How can I prove $\int^{\infty}_{0} \frac{\ln(x)}{(x+a)^2+b^2} dx = \frac{\ln(\sqrt{a^2+b^2})}{b} \arctan(\frac{b}{a})$

Question

I consider the following:

$$f(z) = \frac{\operatorname{Ln} (z)}{(z+a)^2+b^2}$$

And the contour:

Then, $f(z)$ has a simple pole at $z= -a+ib$

But after developing , I didn't get that result. How could I prove it?

Answer 1

You made the mistake of choosing a contour that doesn't end up with your choice of integral. one alternative is choosing the standard keyhole contour with a branch cut from $0 \to \infty$, and restrict $\arg z\in(0,2\pi]$. If $a,b\in\mathfrak{R^{+}}$ now, instead of choosing $\frac{\log(z)}{(z+a)^2+b^2}$, you choose $\frac{\log^{2}(z)}{(z+a)^2+b^2}$, and it will be clear very soon why.

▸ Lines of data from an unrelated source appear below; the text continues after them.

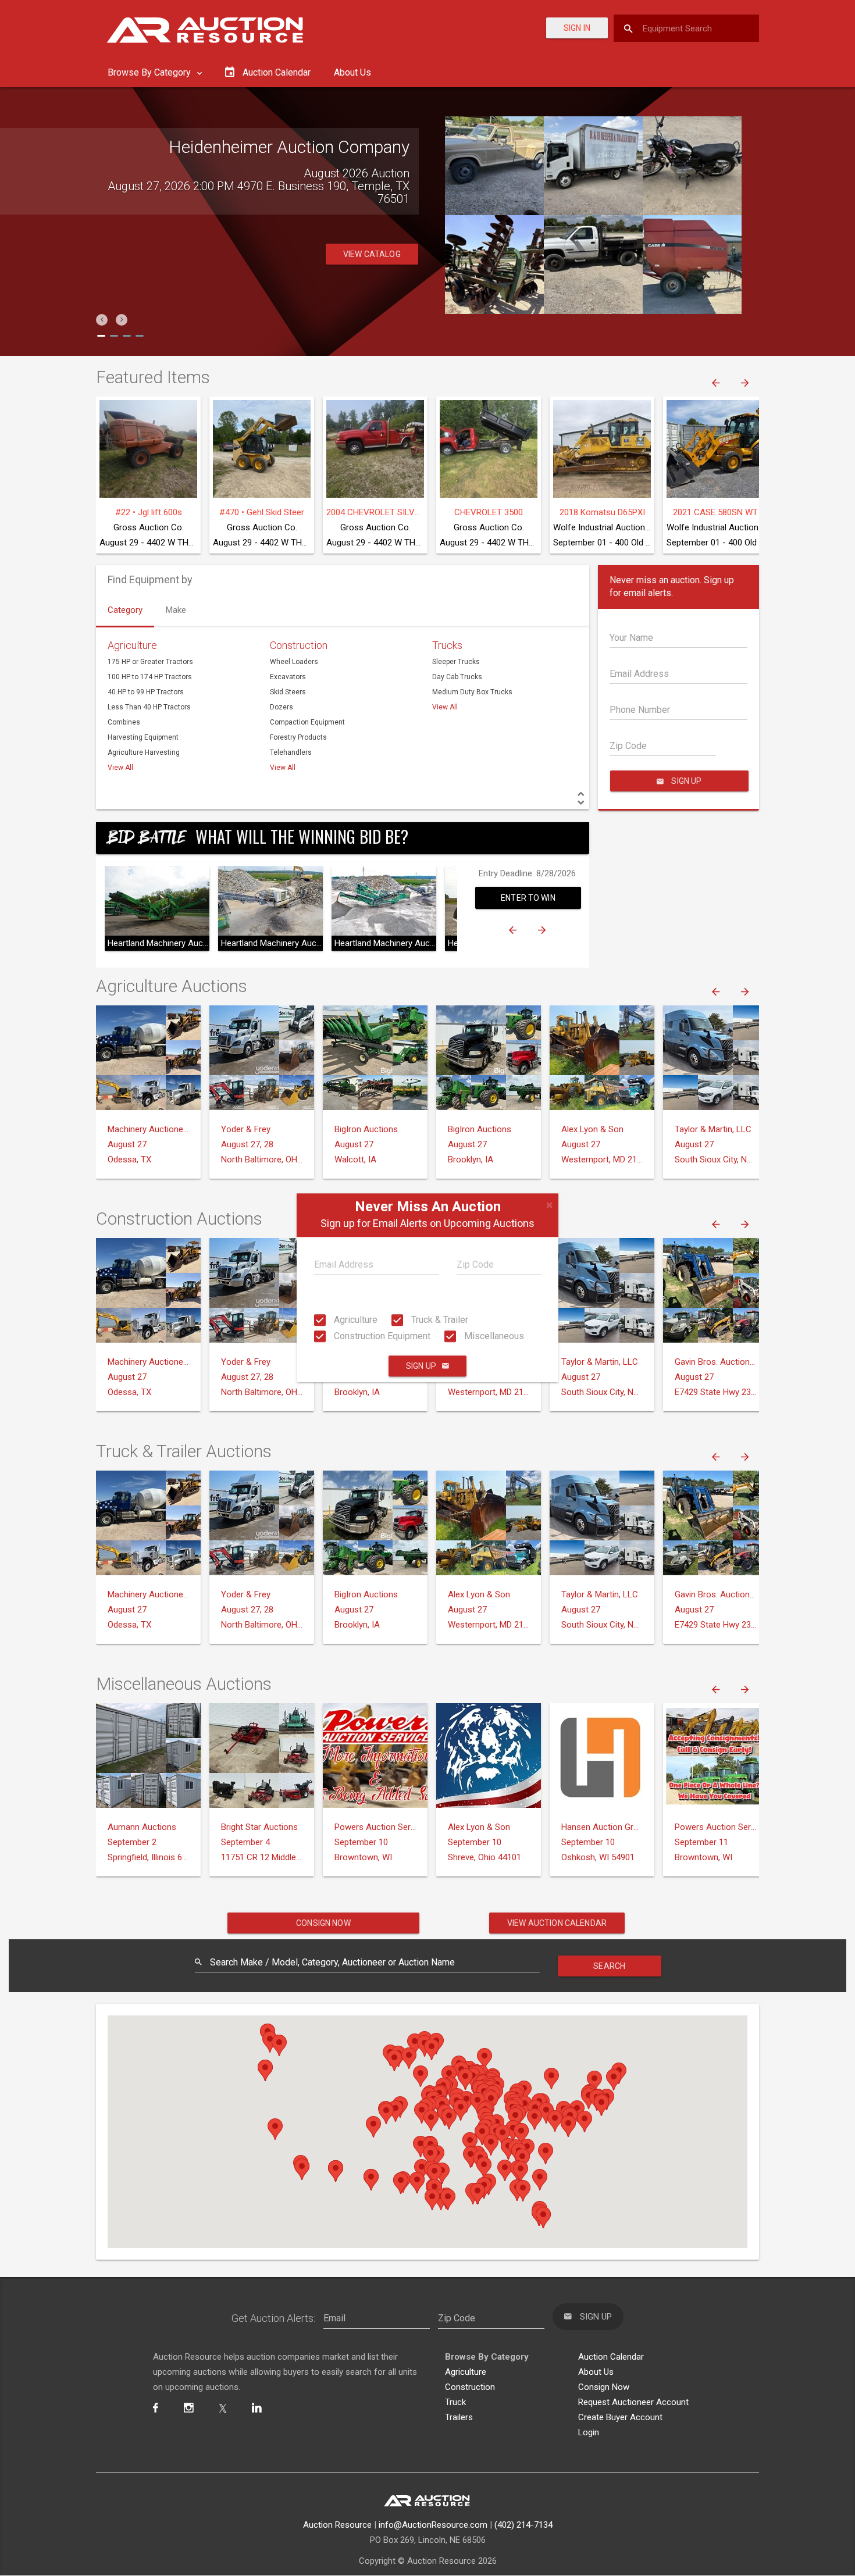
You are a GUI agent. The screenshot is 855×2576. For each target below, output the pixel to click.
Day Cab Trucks (457, 677)
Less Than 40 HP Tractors (149, 707)
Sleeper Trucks (456, 662)
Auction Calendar (611, 2357)
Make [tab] (176, 610)
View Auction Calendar (557, 1923)
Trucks (447, 645)
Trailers (459, 2417)
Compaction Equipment (307, 722)
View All (120, 767)
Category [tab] (125, 610)
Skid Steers (288, 692)
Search (609, 1966)
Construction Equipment (381, 1335)
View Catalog (372, 254)
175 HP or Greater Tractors (150, 662)
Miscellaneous (493, 1335)
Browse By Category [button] (150, 72)
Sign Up (421, 1366)
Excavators (288, 677)
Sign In (577, 28)
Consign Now (323, 1923)
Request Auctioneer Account (633, 2402)
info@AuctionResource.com (433, 2525)
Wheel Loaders (294, 662)
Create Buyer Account (620, 2417)
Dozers (281, 707)
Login (588, 2432)
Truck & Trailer (438, 1319)
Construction (298, 645)
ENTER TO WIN (528, 897)
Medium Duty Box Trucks (472, 692)
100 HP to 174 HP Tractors (150, 677)
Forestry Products (298, 737)
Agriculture (354, 1319)
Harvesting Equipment (143, 737)
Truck (455, 2402)
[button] (102, 320)
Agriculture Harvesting (144, 752)
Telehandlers (291, 752)
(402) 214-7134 (523, 2525)
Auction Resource (337, 2525)
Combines (124, 722)
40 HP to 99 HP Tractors (146, 692)
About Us (352, 72)
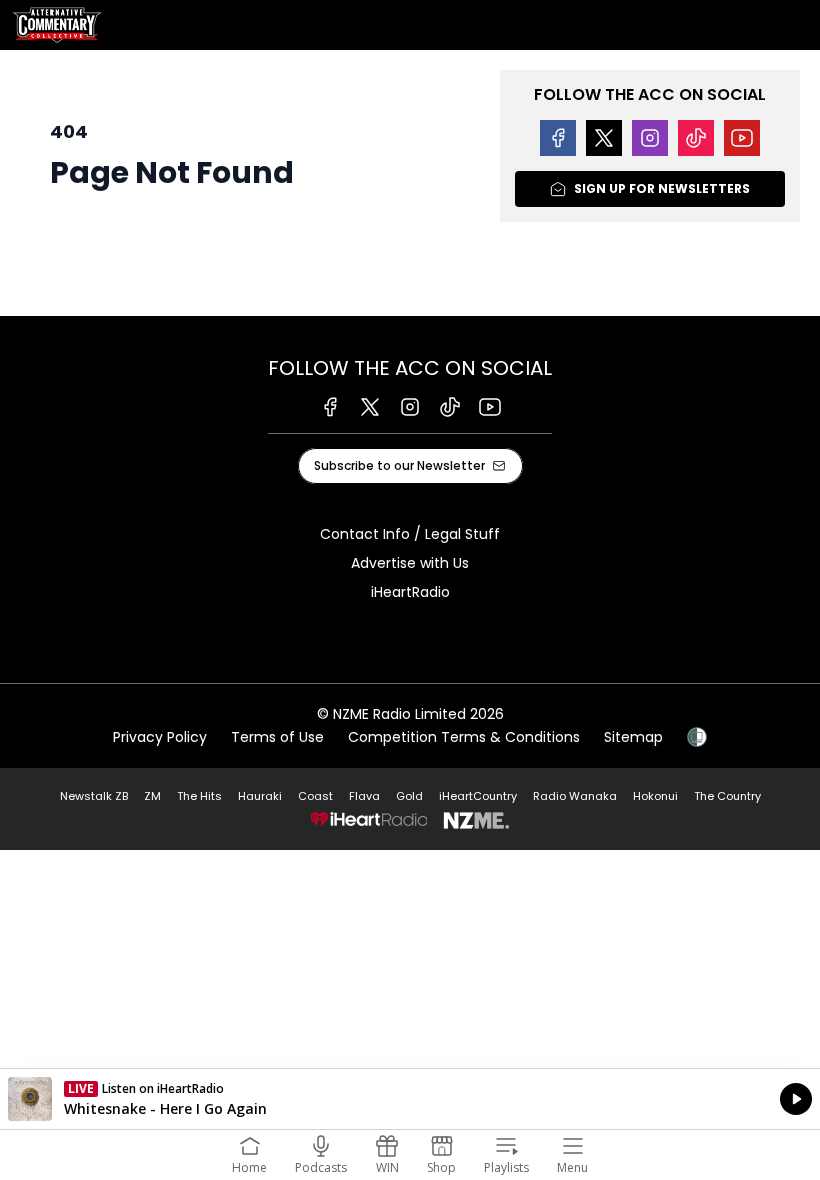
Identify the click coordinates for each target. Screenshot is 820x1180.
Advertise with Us (410, 563)
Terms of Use (277, 737)
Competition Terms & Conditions (464, 737)
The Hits (199, 796)
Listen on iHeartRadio (410, 1099)
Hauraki (260, 796)
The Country (727, 796)
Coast (315, 796)
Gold (409, 796)
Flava (364, 796)
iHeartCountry (478, 796)
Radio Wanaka (575, 796)
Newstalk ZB (94, 796)
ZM (152, 796)
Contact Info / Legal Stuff (410, 534)
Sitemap (633, 737)
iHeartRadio (410, 592)
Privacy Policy (160, 737)
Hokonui (655, 796)
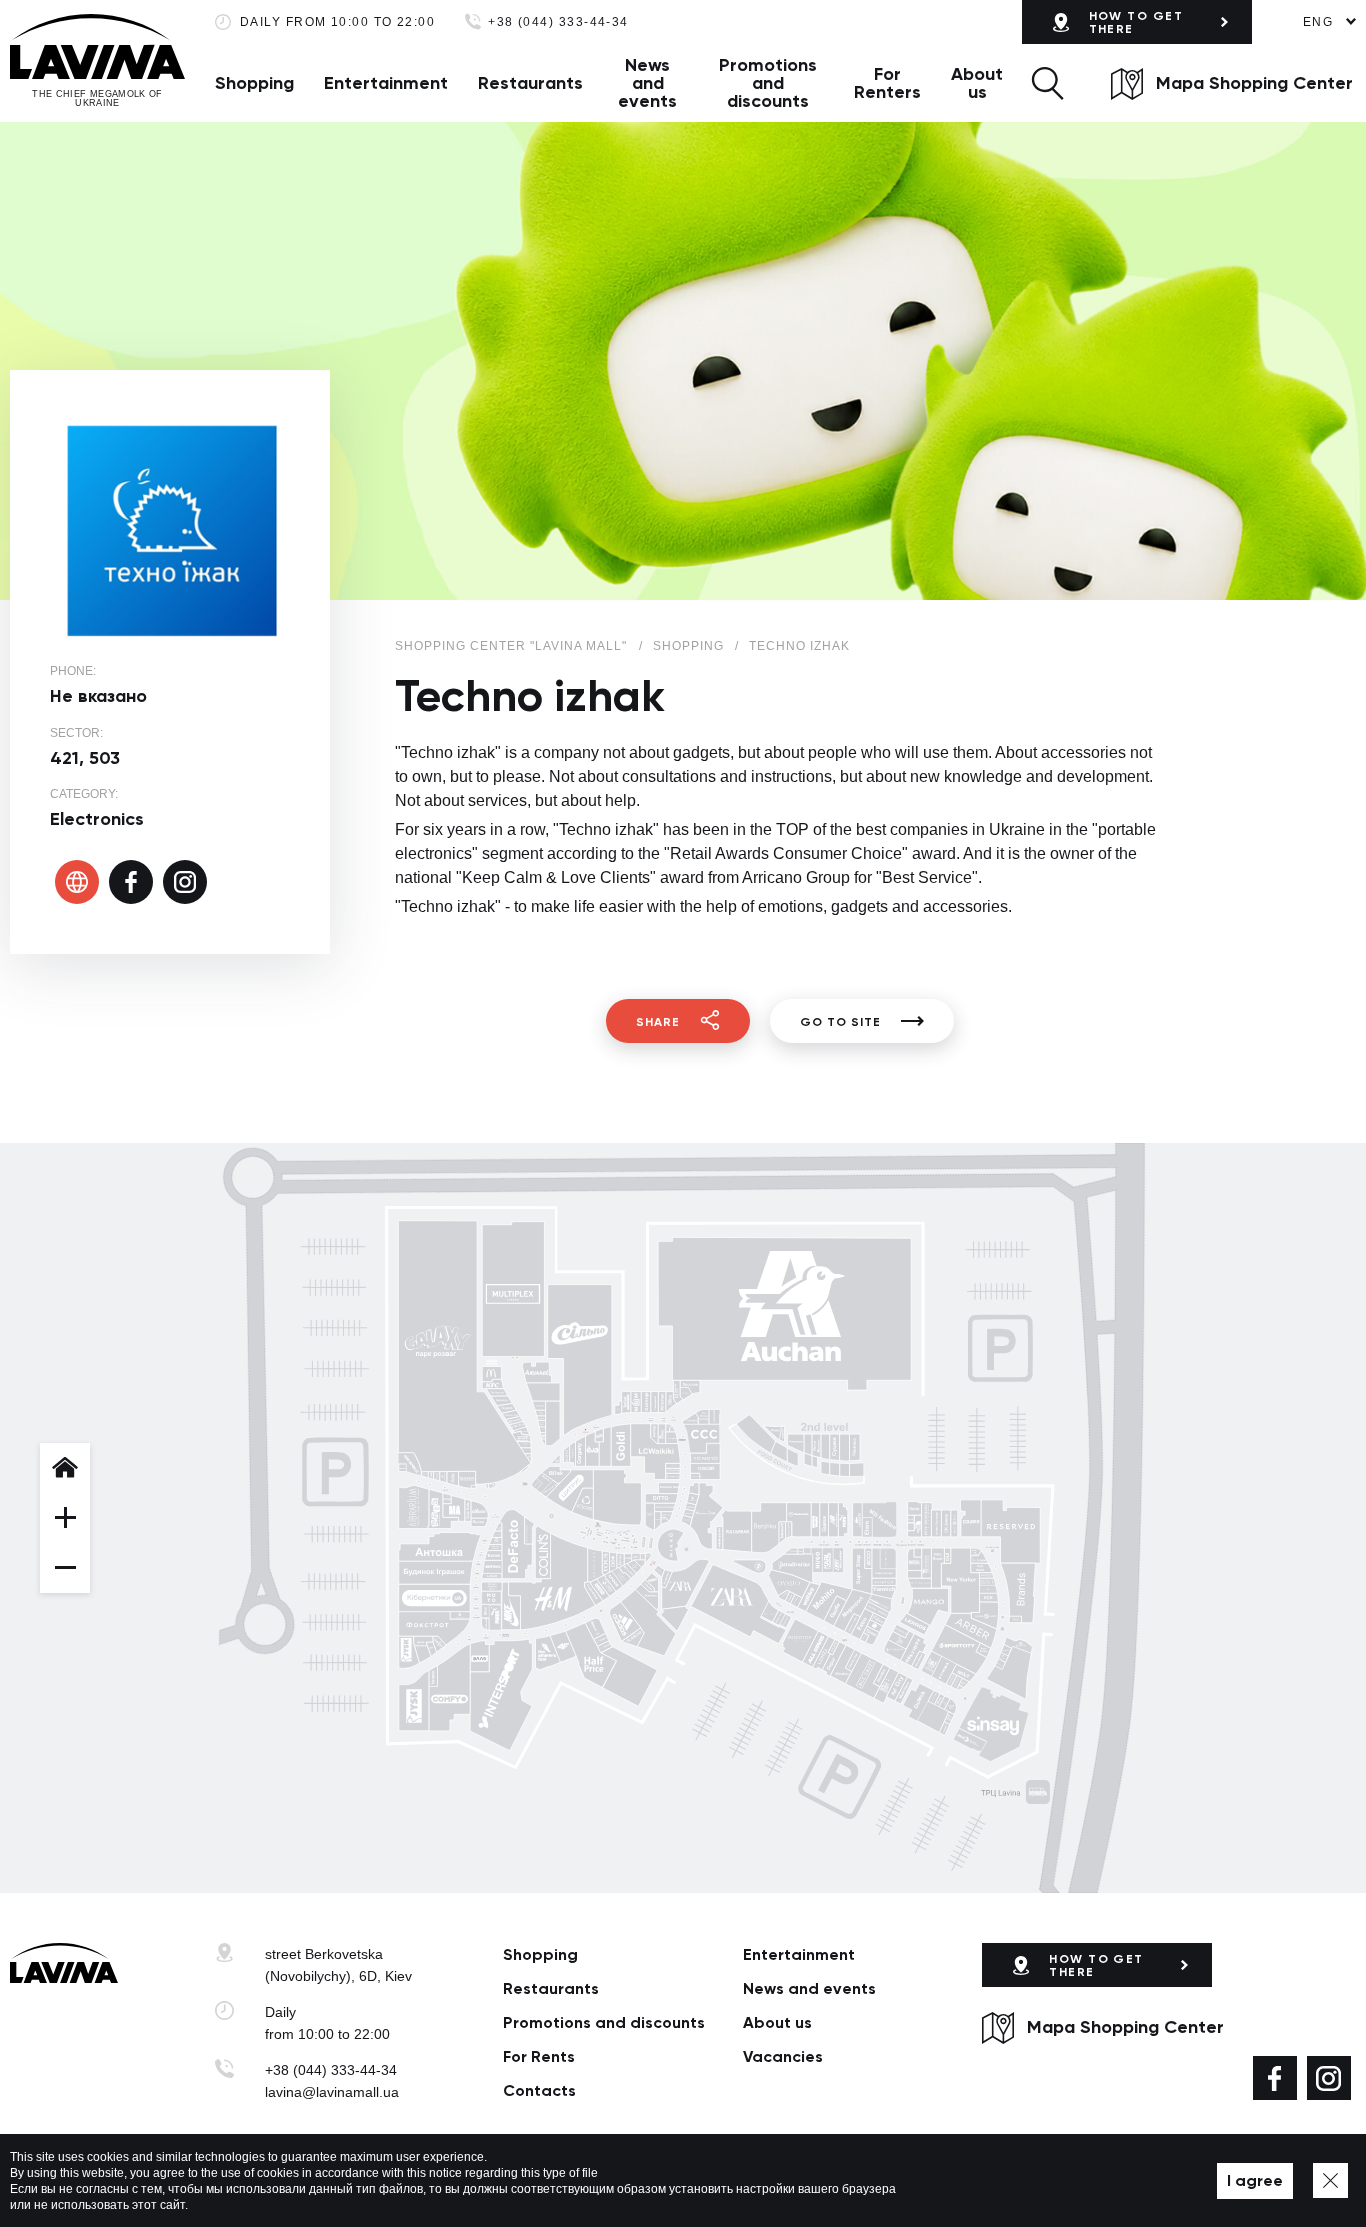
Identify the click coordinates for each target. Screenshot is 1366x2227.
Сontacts (539, 2090)
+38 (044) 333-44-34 (558, 22)
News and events (647, 83)
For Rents (539, 2056)
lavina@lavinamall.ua (332, 2092)
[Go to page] (77, 882)
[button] (1047, 83)
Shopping (254, 83)
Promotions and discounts (768, 83)
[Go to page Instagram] (1329, 2078)
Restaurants (530, 83)
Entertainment (386, 83)
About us (977, 83)
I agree (1255, 2180)
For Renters (887, 83)
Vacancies (783, 2056)
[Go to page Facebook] (1275, 2078)
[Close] (1330, 2180)
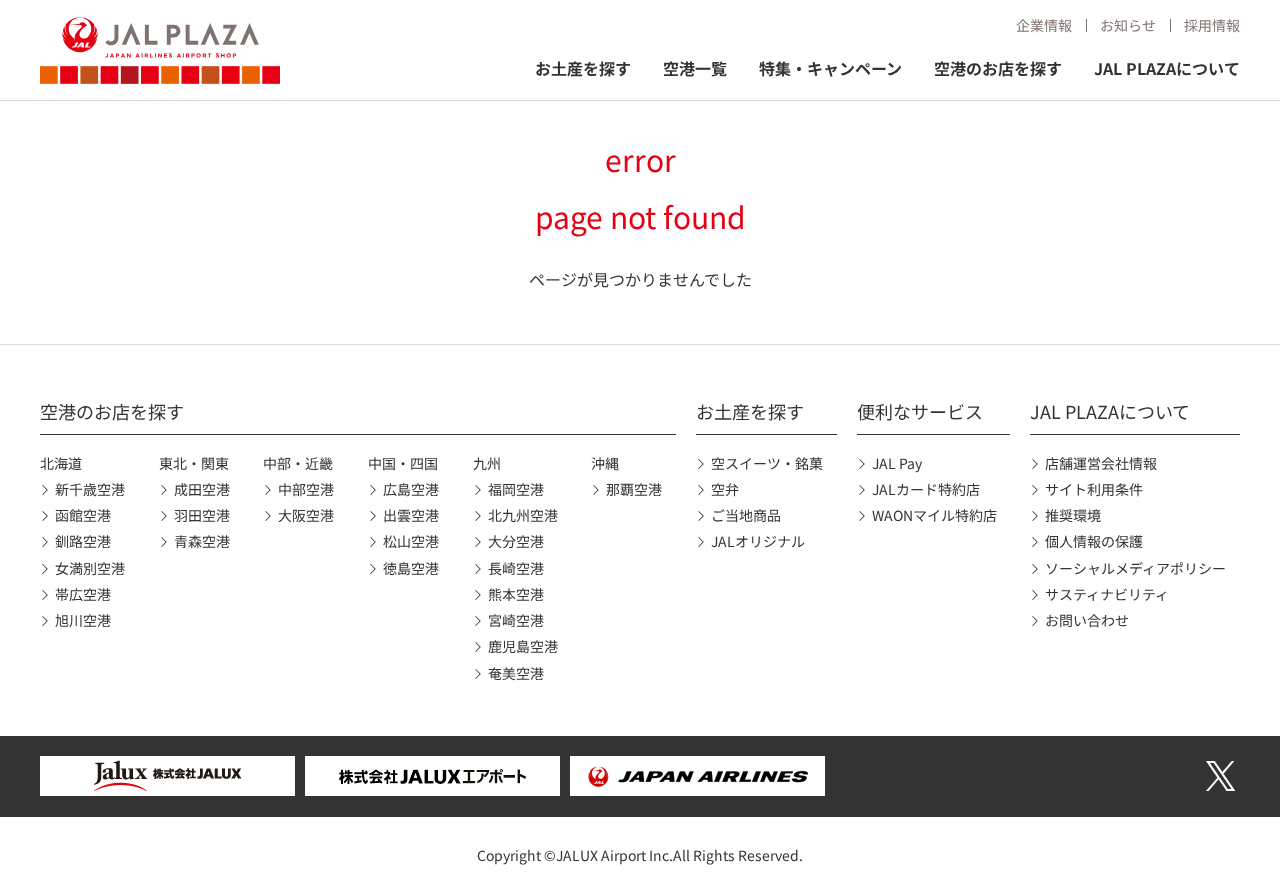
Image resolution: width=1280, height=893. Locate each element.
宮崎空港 (516, 620)
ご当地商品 (746, 515)
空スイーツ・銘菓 (767, 463)
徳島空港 (411, 568)
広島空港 (411, 489)
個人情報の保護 (1094, 541)
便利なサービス (920, 411)
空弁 (725, 489)
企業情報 (1044, 25)
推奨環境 (1073, 515)
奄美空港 (516, 673)
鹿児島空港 (523, 646)
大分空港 (516, 541)
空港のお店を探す (998, 68)
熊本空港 (516, 594)
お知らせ (1128, 25)
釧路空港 (83, 541)
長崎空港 (516, 568)
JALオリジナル (758, 541)
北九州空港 (523, 515)
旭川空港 (83, 620)
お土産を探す (583, 68)
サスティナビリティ (1107, 594)
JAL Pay (897, 463)
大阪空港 (306, 515)
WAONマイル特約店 (934, 515)
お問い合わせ (1087, 620)
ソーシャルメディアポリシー (1135, 568)
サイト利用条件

Now by Residue theorem, $$\oint_{C}\frac{\log^{2}(z)}{(z+a)^2+b^2}dz={-4\pi \over b}\left(\ln\left(\sqrt{a^2+b^2}\right)\cdot i\arctan({b \over a})-\pi \arctan({b \over a})\right)$$

When you open $\log(z)=\log|z|+i \arg(z)$, be careful of the fact that $\arg z\in(0,2\pi]$ so if $\arctan({b \over a})=\theta$, then the argument at residues becomes $\pi \pm \theta$ because $a$ and $b$ are both positive and the residues lie in the second and first quadrant. Then we have

$$\implies {-4\pi \over b}\left(\ln\left(\sqrt{a^2+b^2}\right)\cdot i \arctan({b \over a})-\pi \arctan({b \over a})\right)$$$$=\lim_{R \rightarrow \infty,\epsilon\rightarrow0}\int_{\epsilon}^{R}\frac{\log^{2}(z)}{(z+a)^2+b^2}+\int_{R}^{\epsilon}\frac{\left(\log(z)+2\pi i\right)^{2}}{(z+a)^2+b^2}dz$$ and the integrals over outer and inner circles of radius R and $\epsilon$ collapse in the limit. Equate the imaginary and real parts to get $\int_{\mathfrak{R^{+}}}\frac{\log(z)dz}{(z+a)^2+b^2}=\frac{\ln\left(\sqrt{a^2+b^2}\right)}{b}\arctan({b \over a})$ and $\int_{\mathfrak{R^{+}}}\frac{dx}{(x+a)^2+b^2}=\frac{\arctan({\frac{b}{a}})}{b}$